How to Manage Your Everyday Expenses While Saving
Are you always short of cash? Do you feel you are not earning enough? Ever wish you could make more money? Finance-savvy couple Vic and Avelynn Garcia of Unleash International says amassing more money is not equivalent to attaining financial freedom. It’s all about knowing how to manage whatever resources you have.
The Garcias, who have trained hundreds of companies on financial management through their highly successful training company, know whereof they speak. Several years ago, the couple that both held executive-level positions at well-known companies found themselves steep in debt, owing seven credit card companies hundreds of thousands of pesos. After spending many sleepless nights worrying about their finances, they vowed to break the cycle of debt. Both deeply spiritual, Vic and Avelynn did a lot of soul-searching during this time. “We realized that we had mishandled the money entrusted to us by God. We decided that we were going to be wise in handling money because it is not r eally our money,” shares this 35-year-old mother of three.
They negotiated with the credit card company that they owed the most money to, asking that the interest rate be waived and that they be given a discount. “We found out that the bank was open to that agreement,” she shares. In the process, the couple found creative ways to repay the debt–selling furniture and cutting back on their excessive lifestyle. “Tinipid naming ang sarili namin. Nag-iba ang priorities namin, (We changed our priorities and learned to save)” recalls Avelynn.
Photo: Money! Money! Money!
In four years, Vic and Avelynn became debt-free. Today, they live comfortably in their 1,000 square-meter dream house and have the luxury of owning four cars. The turmoil they went through has inspired them to help others find financial freedom.
It doesn’t matter if you are an executive earning a monthly six-figure income or a start-up employee just getting by. You can make your money work for you with these time-tested principles from the Garcias.

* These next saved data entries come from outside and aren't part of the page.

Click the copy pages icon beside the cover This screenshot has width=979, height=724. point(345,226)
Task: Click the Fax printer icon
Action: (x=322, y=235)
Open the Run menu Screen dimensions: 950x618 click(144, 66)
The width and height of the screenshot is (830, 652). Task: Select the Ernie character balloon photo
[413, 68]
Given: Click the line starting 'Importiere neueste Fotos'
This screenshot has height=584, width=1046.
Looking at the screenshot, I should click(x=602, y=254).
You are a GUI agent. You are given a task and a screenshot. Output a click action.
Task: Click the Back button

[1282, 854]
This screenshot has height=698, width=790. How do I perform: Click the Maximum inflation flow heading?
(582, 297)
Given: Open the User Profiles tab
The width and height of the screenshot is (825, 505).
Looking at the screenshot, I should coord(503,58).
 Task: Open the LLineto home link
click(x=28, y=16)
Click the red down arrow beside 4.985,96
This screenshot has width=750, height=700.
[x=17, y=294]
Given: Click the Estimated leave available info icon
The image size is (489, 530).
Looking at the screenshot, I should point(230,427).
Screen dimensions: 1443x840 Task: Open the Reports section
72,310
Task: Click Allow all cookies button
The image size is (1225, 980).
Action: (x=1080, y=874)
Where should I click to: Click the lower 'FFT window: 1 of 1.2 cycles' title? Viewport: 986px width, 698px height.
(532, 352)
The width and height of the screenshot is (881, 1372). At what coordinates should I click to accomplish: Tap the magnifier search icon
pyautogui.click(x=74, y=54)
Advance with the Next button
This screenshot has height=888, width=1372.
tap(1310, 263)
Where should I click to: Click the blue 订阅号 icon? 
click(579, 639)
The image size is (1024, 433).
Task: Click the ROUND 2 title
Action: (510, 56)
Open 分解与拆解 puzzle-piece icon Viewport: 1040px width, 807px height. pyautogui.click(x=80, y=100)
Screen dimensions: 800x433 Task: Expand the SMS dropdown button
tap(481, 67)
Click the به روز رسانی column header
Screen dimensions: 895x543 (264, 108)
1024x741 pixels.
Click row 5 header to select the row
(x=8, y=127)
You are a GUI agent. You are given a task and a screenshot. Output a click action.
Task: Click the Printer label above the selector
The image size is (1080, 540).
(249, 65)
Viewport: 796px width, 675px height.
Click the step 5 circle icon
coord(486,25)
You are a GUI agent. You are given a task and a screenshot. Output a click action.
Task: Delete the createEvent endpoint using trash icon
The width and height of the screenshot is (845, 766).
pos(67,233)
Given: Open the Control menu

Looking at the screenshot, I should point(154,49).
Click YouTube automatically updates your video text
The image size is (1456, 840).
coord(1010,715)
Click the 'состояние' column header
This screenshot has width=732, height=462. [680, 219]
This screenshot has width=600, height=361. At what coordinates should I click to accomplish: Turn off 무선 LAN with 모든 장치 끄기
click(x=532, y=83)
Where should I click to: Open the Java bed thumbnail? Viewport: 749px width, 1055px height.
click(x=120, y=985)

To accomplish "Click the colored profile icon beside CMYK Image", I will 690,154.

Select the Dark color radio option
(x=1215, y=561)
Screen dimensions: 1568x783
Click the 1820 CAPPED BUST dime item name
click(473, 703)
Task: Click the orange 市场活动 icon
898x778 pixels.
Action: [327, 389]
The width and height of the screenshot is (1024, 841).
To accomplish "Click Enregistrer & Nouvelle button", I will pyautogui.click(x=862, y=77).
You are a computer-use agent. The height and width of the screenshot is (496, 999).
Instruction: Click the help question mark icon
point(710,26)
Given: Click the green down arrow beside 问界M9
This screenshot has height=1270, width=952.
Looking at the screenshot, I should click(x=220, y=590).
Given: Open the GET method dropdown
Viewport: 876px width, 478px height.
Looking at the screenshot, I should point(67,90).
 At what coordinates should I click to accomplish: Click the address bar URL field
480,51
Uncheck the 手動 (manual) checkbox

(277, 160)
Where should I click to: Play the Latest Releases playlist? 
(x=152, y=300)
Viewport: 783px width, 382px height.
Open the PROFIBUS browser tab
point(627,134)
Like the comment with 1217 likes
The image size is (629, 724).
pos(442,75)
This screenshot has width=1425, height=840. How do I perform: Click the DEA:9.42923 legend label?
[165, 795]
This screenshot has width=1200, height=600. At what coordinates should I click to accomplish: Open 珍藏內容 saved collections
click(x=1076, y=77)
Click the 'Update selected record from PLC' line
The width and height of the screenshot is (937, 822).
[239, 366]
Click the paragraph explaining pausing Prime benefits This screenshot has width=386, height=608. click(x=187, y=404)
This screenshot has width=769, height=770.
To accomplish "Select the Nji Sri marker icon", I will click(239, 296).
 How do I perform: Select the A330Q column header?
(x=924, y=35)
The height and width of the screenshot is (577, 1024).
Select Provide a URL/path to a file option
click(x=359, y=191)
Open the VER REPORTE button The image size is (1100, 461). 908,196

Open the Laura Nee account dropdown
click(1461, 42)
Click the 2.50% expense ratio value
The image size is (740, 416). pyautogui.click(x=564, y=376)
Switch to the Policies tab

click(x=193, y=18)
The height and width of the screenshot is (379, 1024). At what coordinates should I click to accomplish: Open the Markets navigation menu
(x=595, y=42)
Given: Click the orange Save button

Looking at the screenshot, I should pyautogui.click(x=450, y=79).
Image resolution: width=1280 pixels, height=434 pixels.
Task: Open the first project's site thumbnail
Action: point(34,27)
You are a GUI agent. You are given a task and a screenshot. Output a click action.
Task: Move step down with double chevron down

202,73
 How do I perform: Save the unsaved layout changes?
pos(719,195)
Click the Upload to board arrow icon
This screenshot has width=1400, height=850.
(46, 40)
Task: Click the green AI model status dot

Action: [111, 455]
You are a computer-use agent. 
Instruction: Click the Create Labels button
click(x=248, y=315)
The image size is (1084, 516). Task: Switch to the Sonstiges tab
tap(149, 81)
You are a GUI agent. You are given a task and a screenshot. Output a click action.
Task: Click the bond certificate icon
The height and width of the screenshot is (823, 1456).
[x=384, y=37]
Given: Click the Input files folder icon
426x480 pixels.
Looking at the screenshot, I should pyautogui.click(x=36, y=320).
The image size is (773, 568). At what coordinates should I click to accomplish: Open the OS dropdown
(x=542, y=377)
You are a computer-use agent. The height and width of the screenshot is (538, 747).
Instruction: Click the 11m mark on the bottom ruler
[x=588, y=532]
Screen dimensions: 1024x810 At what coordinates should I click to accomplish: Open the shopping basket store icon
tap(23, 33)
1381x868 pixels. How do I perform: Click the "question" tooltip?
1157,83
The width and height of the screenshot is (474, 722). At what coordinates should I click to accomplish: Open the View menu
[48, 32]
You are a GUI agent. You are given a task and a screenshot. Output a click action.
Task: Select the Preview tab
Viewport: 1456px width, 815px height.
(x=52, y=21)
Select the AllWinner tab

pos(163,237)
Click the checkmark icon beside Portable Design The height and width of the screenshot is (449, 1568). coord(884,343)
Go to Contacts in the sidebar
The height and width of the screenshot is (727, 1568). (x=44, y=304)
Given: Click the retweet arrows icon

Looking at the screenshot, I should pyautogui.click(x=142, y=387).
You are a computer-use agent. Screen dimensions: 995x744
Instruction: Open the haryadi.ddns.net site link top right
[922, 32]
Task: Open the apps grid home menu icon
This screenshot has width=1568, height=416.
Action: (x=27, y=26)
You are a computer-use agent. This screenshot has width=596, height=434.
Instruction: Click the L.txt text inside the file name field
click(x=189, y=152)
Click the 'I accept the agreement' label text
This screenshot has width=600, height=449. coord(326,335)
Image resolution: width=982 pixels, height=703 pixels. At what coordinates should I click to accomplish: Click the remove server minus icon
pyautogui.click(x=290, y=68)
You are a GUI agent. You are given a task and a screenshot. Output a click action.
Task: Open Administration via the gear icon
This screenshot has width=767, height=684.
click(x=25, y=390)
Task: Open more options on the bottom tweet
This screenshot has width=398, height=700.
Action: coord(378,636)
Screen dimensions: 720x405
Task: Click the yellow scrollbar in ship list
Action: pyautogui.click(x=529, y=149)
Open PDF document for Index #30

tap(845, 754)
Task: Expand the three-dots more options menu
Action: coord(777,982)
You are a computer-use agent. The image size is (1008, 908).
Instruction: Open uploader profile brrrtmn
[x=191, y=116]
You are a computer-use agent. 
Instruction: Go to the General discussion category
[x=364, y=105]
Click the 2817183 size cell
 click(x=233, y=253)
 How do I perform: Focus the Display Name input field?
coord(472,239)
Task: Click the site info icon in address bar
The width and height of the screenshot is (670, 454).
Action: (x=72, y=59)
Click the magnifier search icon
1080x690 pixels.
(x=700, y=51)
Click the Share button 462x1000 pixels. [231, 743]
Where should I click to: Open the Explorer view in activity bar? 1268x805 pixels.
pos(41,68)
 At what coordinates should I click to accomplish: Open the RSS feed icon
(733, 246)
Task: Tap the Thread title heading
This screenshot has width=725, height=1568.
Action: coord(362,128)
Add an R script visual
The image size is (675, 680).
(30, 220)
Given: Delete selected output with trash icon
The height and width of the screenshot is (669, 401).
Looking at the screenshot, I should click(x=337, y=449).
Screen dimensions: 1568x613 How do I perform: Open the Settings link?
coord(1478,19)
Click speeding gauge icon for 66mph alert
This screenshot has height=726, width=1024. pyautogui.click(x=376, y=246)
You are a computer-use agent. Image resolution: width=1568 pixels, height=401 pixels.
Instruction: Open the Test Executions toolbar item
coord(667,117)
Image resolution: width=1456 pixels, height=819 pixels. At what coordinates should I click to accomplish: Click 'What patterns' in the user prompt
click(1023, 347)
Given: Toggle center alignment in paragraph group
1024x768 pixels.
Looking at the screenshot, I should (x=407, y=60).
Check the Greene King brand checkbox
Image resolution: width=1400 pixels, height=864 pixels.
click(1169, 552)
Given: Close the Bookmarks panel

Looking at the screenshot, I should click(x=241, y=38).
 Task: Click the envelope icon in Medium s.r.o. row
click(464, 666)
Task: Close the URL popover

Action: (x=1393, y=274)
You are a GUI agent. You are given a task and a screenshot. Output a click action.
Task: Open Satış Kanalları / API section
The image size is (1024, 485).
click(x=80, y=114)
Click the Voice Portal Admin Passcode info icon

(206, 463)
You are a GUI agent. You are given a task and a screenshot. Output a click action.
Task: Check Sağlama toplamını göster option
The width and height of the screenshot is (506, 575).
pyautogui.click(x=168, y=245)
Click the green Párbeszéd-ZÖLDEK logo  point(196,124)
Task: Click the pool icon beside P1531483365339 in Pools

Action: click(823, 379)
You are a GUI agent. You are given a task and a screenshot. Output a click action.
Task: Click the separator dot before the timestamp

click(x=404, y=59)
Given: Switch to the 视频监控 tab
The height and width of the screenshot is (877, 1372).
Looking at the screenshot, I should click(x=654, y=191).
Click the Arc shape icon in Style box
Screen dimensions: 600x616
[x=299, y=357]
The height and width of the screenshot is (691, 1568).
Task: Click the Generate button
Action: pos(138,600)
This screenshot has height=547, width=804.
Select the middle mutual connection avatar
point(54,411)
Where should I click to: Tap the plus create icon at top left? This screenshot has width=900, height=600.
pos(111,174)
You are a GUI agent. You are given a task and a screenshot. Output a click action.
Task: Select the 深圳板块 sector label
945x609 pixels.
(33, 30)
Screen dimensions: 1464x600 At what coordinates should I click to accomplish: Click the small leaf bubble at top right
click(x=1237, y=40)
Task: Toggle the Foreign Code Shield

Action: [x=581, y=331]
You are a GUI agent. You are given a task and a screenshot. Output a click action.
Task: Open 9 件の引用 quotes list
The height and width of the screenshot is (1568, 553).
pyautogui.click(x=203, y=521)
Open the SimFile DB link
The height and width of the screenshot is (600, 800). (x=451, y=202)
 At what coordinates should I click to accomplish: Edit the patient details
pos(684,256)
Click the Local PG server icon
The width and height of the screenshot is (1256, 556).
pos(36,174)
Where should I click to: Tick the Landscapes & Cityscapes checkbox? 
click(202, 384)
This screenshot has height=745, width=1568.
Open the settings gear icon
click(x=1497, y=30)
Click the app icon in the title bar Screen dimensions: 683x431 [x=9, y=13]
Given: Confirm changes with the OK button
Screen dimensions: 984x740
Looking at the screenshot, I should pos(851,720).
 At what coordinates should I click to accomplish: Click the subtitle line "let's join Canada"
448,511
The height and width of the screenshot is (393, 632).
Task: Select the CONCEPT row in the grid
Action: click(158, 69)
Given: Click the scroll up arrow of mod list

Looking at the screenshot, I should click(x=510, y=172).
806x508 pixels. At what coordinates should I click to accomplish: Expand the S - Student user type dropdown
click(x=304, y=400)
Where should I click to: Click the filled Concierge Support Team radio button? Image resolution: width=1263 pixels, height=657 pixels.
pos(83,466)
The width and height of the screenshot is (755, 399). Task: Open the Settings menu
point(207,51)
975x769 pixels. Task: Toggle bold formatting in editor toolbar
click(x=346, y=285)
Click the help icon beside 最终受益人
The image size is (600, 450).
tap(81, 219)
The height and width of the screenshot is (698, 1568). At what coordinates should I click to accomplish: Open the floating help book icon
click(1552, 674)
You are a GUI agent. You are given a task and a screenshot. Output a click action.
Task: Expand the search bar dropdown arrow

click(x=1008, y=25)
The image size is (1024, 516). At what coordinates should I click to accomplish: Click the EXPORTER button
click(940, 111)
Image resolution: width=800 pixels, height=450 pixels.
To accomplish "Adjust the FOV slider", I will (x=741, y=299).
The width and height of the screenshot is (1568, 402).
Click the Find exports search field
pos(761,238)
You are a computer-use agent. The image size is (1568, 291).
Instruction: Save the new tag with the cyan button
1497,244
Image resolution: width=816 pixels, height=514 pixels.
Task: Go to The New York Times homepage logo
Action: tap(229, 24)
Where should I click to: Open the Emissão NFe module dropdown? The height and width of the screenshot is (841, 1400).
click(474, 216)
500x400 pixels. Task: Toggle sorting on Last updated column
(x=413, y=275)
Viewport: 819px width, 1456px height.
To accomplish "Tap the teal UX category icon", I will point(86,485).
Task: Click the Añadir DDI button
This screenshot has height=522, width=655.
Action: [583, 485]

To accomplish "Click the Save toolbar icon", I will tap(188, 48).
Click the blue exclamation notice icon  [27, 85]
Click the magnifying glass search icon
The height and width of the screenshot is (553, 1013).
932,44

Step # 1 List down your monthly income and expenses. According to Vic, the top skill in financial management is identifying where your money comes from and where it goes. List down all your sources of income every month so that you can plan your savings and expenses properly. Next, note down all your expenses for the month. It doesn’t matter how big or small the amounts are, just write it all down. Kepping track of all your spending will show you if you are on the right track budget-wise of if you are spending too much on things that you don’t really need.
Step #2 Analyze each item in your expense list. Ask yourself: Is there a cheaper alternative you can tap? For example, do you really need to buy that leading brand of toothpaste or is there a more budget-friendly option? Do you really need to drive your car to the office everyday or would it be more economical to carpool with a neighbor?
Step #3 Stick to the 70-20-10 formula. The Garcias teach that you should live within just 70% of your income. The remaining 20% should go to a savings or emergency fund. ”This is important so that whatever happens, if there is a sickness or an emergency in the family, you don’t have to borrow,” explains Vic. The last 10%, Vic and Avelynn say, belongs to God and should be given to your church. “If you invest your money in a bankm you get two to five percent interest, but if you give to God, He promises a hundred-fold blessing.” The Garcias set aside this donation first thing every month and even go beyond 10% when they can manage it. Avelynn knows it’s an easy thing to do, but many auspicious events lead them to believe it is a worthwhile exercise. “One time at church, Vic told me to write down this amount on the check. When I heard the amount, I felt weak. But I decided to do it. Before the week ended, we were blessed with an account that was even a hundred times more than what we had given.”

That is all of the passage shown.